I shake my head. "This is just another one of someone's attempts to show me how much I stick out."
"What do you mean?"
"Sandy, seriously. Look at me. Next to my mother, most normal people wouldn't even pin me as being her kid. I get stuck in a group of short, blue or gray-eyed blondes and redheads. When I was a kid, I really stuck out."
My aunt raises an eyebrow. "How? You were like the rest of 'em."
"Like hell. I couldn't walk, because I was too busy tripping over my own feet. I was five foot six when I was seventeen - Rachel's five foot five in her thirties. I'm the only brunette in all the photos. Anyone that I'm related to by blood looks nothing like me."
Sandy shakes her head. "You've never looked really closely at your grandmother, have you? You're tall, with a completely different body type than what she had, but you both have that same jaw and cheekbones - same nose, too. If Mom had been taller, every modeling agency in the city would have been after her in the '40's. And looks aren't everything. In the pictures, you stand out, but you're more like your mother than you'll ever figure out. You and Serena - both stubborn as damned mules, the two of you. Before she had you, she and Daddy used to fight over the Women's Lib movement. She was all for it, women getting out of the house, having equality. When she was younger, she reminded me a lot of you."
"You mean before some sociopath got her pregnant."
Sandy sighs. "You can't get over that, can you? Your looks might come from his side, but you're not a complete outcast. I see Charlie in you, once in a while. And not just the job - the both of you were always quiet, always thinking. I used to sit there and try to figure out what he was thinking - that was impossible, the same way it is with you."
I rub my eyes, wanting to go back to the case and forget this. I don't want to hear about I'm like the rest of my family. I'm not, no matter what Sandy says. I'm not. But I've got one question for her that I've never thought to ask. "Tell me something. Do you know why the hell Mom kept me?"
She shakes her head, blue eyes saddened again. "Sweetheart, I was a kid when you were born. But like I said, your mother was stubborn. That's the one thing he never took from her. I don't know why she kept you. They offered her to place you somewhere, an orphanage, till they found you parents - it was still pretty taboo for a young woman to raise a kid on her own, without a husband, unless she was widowed. But she made her choice."
"If it hadn't been for my sociopath of a father, I wouldn't be here." I murmur, shaking my head. "Did she ever give a reason why she wanted to keep me?"

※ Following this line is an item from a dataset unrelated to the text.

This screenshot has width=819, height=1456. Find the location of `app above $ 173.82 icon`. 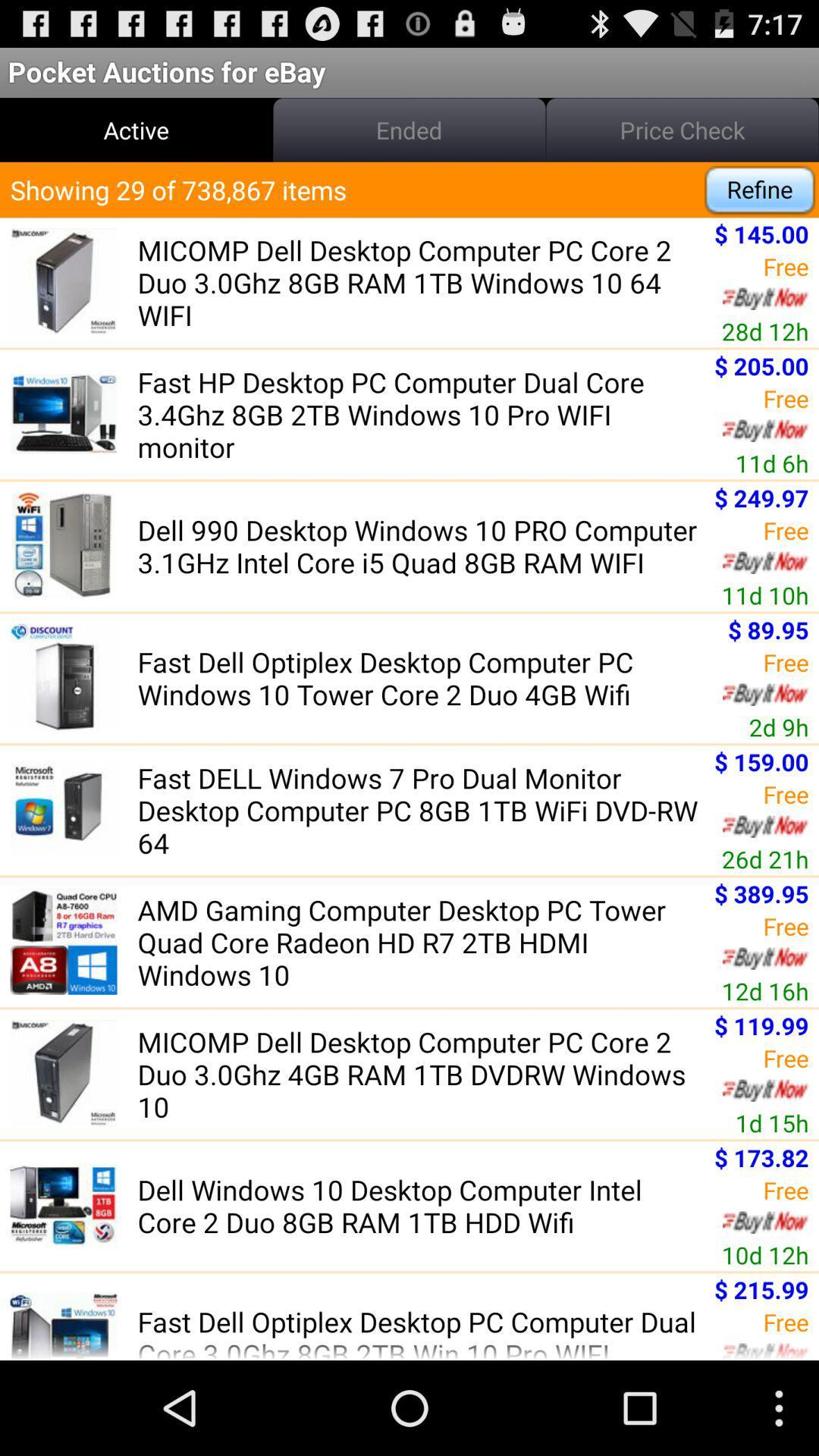

app above $ 173.82 icon is located at coordinates (772, 1122).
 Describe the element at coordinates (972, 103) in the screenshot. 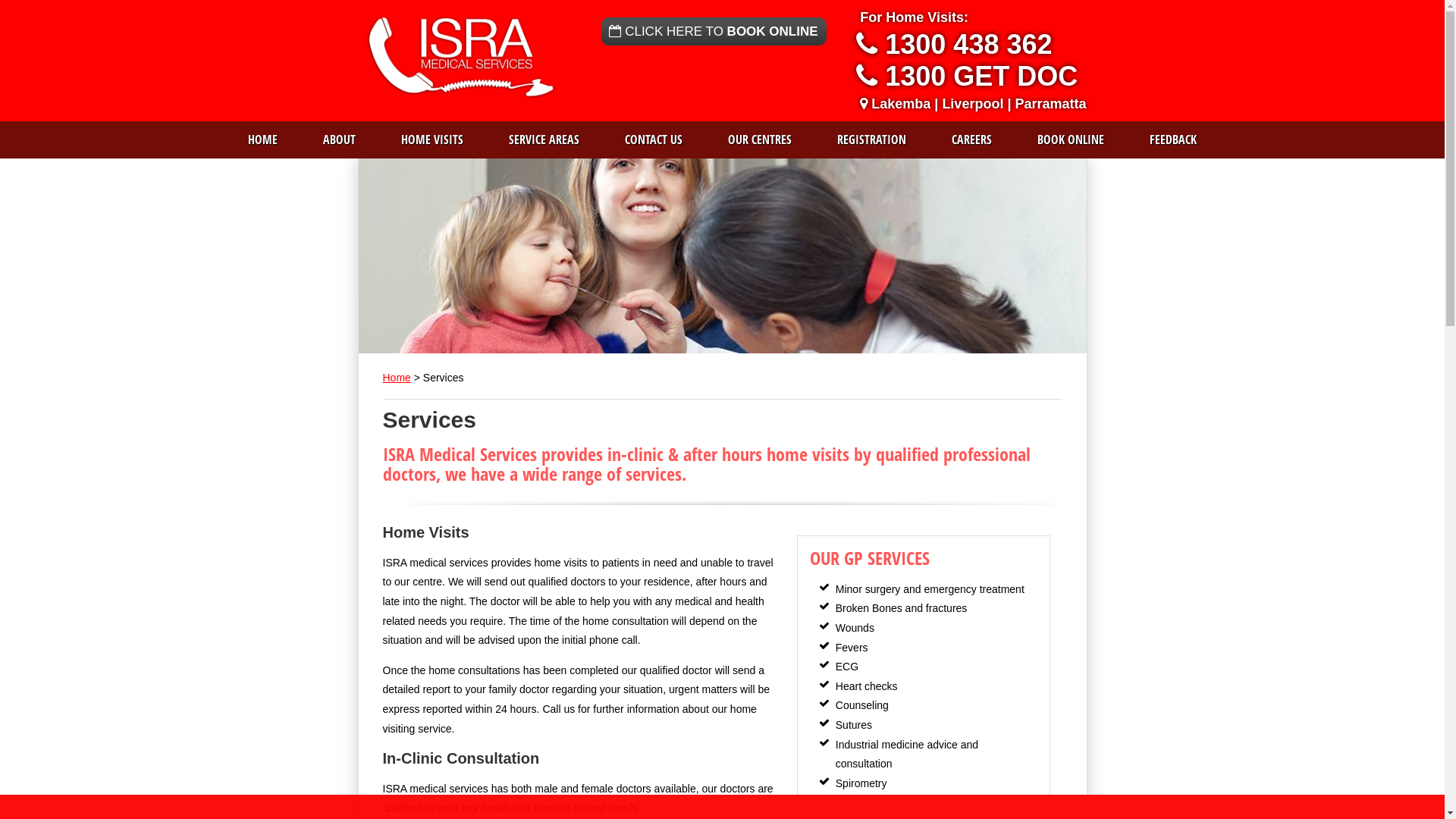

I see `'Liverpool'` at that location.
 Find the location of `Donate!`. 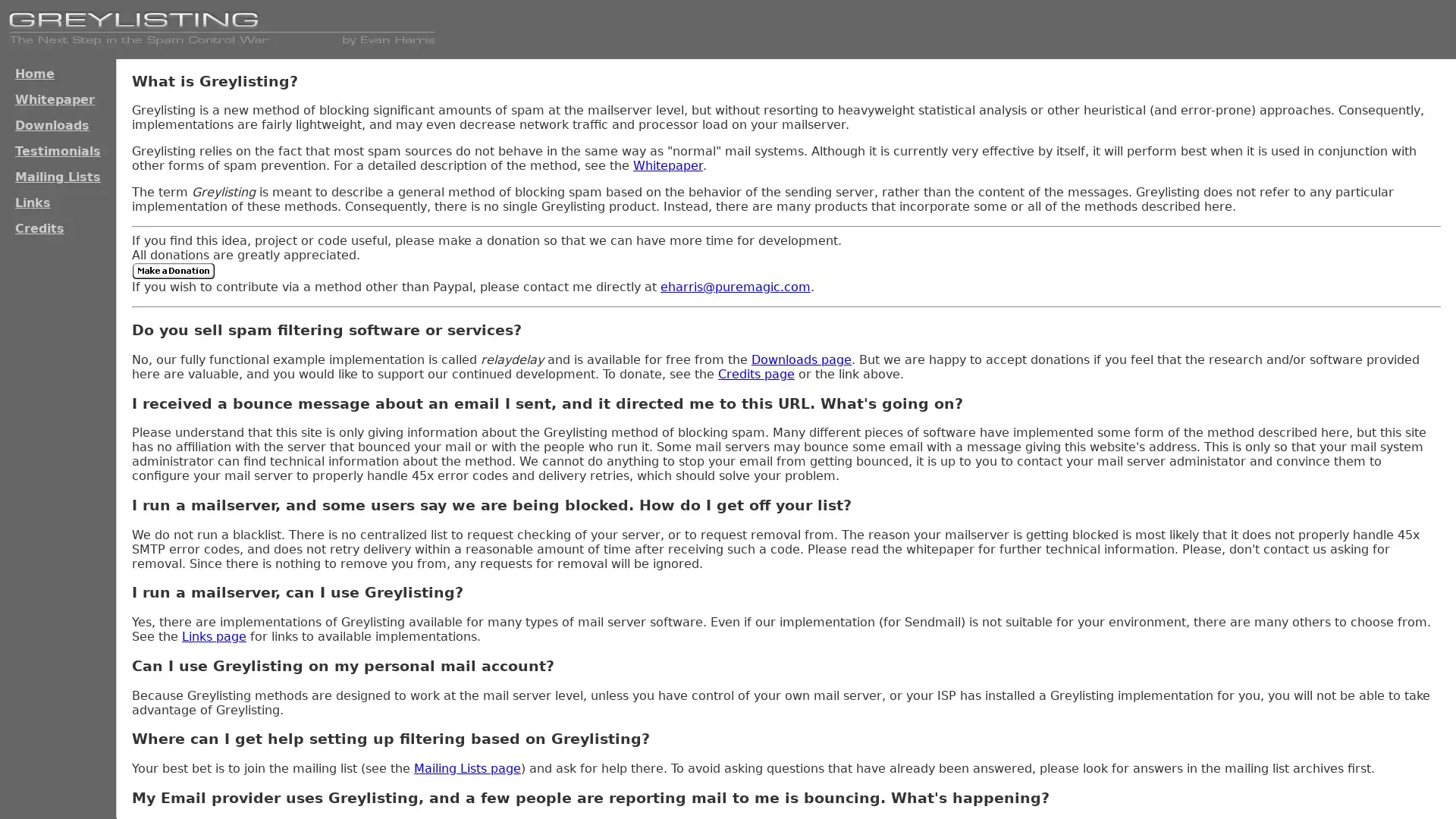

"I know she didn't want a kid. What nineteen-year-old in 1966 wanted a baby, when she didn't know who the father was or where he was? I know she and my parents talked about what she was going to do, when you were born. I think she got attached to you, when she was pregnant - it makes sense. And then she couldn't let you go."
Cragen leans out of his office. "We got another one. Dump job at a cemetery."
I shudder, mentally, downing the last of the cold coffee in my cup and touching my aunt's arm. "Thanks, Sandy. I gotta go."